EXERCISE AIM -> Would you please retype, exactly, the lines of the listing below between the line with "Task: Click the Payments document icon" and the line with "Select the eraser tool icon", inclusive?

....

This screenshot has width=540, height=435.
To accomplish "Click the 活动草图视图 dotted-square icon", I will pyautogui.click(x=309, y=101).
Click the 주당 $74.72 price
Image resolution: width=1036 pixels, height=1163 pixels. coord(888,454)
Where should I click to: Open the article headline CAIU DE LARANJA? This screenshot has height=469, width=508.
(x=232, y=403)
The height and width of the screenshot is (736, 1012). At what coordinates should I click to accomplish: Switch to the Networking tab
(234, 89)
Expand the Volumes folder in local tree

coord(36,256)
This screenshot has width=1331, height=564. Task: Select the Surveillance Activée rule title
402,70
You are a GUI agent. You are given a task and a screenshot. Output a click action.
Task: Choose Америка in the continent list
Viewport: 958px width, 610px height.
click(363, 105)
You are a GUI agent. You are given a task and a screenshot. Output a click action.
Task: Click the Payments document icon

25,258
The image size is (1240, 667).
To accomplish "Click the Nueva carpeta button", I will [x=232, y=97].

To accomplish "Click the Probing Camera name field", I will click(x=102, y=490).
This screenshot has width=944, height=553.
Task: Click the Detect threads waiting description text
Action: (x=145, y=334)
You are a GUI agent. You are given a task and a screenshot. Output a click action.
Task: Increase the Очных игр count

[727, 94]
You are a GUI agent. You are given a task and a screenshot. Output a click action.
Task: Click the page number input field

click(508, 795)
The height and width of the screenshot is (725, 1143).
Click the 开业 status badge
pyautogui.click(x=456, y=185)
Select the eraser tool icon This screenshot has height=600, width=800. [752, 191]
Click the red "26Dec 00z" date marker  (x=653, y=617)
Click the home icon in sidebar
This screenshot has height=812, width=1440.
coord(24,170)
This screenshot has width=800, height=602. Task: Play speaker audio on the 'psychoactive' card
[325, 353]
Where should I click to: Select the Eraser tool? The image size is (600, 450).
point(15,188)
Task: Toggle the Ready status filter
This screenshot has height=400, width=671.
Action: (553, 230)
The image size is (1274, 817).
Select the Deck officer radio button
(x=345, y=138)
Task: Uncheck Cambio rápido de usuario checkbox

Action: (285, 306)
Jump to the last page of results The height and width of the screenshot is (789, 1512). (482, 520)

....

SOLUTION FOR THIS PROBLEM ->
Task: Click the Payments document icon

25,258
The image size is (1240, 667).
To accomplish "Click the Nueva carpeta button", I will [x=232, y=97].

To accomplish "Click the Probing Camera name field", I will click(x=102, y=490).
This screenshot has width=944, height=553.
Task: Click the Detect threads waiting description text
Action: (x=145, y=334)
You are a GUI agent. You are given a task and a screenshot. Output a click action.
Task: Increase the Очных игр count

[727, 94]
You are a GUI agent. You are given a task and a screenshot. Output a click action.
Task: Click the page number input field

click(508, 795)
The height and width of the screenshot is (725, 1143).
Click the 开业 status badge
pyautogui.click(x=456, y=185)
Select the eraser tool icon This screenshot has height=600, width=800. [752, 191]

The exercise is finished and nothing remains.